According to the petition, the government is misusing section 79(3)(b) to issue takedown orders without following the procedures outlined in Section 69A (power to issue directions for blocking for public access of any information through any computer resource), which the Supreme Court has recognised as the sole legal framework for blocking online content. The petition refers to a 2015 ruling by the Supreme Court, which upheld Section 69A because of its built-in procedural safeguards. X Corp has contended that section 79(3)(b) lacks similar protections, as it broadly refers to an “unlawful act” without specifying how takedowns should be conducted.

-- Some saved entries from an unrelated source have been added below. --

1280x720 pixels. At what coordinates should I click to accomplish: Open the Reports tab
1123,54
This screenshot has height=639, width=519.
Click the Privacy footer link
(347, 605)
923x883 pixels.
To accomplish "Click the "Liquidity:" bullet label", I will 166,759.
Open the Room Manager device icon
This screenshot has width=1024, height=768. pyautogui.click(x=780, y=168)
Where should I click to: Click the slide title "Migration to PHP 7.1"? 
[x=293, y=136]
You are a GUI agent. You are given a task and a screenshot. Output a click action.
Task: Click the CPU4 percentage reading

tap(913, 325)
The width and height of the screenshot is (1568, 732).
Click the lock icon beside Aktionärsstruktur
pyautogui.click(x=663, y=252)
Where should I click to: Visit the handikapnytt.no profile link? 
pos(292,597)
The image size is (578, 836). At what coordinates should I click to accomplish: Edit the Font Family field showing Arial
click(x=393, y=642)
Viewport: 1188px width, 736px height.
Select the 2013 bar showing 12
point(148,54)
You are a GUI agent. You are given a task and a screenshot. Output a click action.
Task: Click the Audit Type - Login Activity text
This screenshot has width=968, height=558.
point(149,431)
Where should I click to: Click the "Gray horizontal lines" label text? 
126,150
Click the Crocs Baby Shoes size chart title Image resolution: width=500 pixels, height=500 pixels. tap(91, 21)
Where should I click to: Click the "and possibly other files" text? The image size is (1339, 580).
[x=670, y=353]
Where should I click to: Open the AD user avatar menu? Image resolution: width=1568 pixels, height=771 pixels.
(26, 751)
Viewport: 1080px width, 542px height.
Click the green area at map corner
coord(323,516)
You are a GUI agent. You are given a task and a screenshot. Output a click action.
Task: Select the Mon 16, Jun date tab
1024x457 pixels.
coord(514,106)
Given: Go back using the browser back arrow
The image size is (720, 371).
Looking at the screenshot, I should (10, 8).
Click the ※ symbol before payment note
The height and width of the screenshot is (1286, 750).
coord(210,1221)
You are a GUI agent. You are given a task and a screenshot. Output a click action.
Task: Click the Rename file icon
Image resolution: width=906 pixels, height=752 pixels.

According to section 79(3)(b), an intermediary can be held liable for a content, if, after receiving actual knowledge of an unlawful act (through a court order or government notification), it fails to remove or disable access to the content in question.
X Corp’s legal move comes at a time when the Indian government has also asked X to clarify the responses generated by its AI chatbot, Grok. During a recent hearing, government representatives stated that X has not faced any consequences for refusing to join the Sahyog Portal. The court has allowed X to seek further legal intervention if the government takes any punitive action. The next hearing is scheduled for March 27.
This is not the first time X has taken the government to court over content takedown orders. In 2022, the company challenged similar directives issued under Section 69A, arguing they lacked transparency and violated free speech rights.
A major point of contention in the latest petition is the Sahyog Portal, an online system managed by the Ministry of Home Affairs. X Corp argues that the portal enables government agencies and police departments to request content removals without following the formal process required under section 69A. The company claims that this system allows large-scale censorship without adequate oversight.
The dispute over Sahyog also comes amid broader regulatory pressure. The government has been urging social media platforms to integrate with Sahyog for reporting child sexual abuse material (CSAM) to Indian authorities. A recent Supreme Court ruling requires platforms to report such content not just to the US-based National Center for Missing & Exploited Children (NCMEC) but also to Indian law enforcement under the POCSO Act. This has created legal challenges for global platforms.
Additionally, X has opposed the requirement to appoint a ‘Nodal Officer’ for facilitating compliance with Sahyog directives, arguing that such a mandate lacks legal backing.
In its petition, X Corp is seeking several key rulings from the court, including a declaration that section 79(3)(b) does not authorize content blocking; the nullification of all takedown orders issued under this provision; a suspension of content removal directives from the Sahyog Portal until a final judgment is made; and an order that Section 69A is the only lawful mechanism for online content regulation.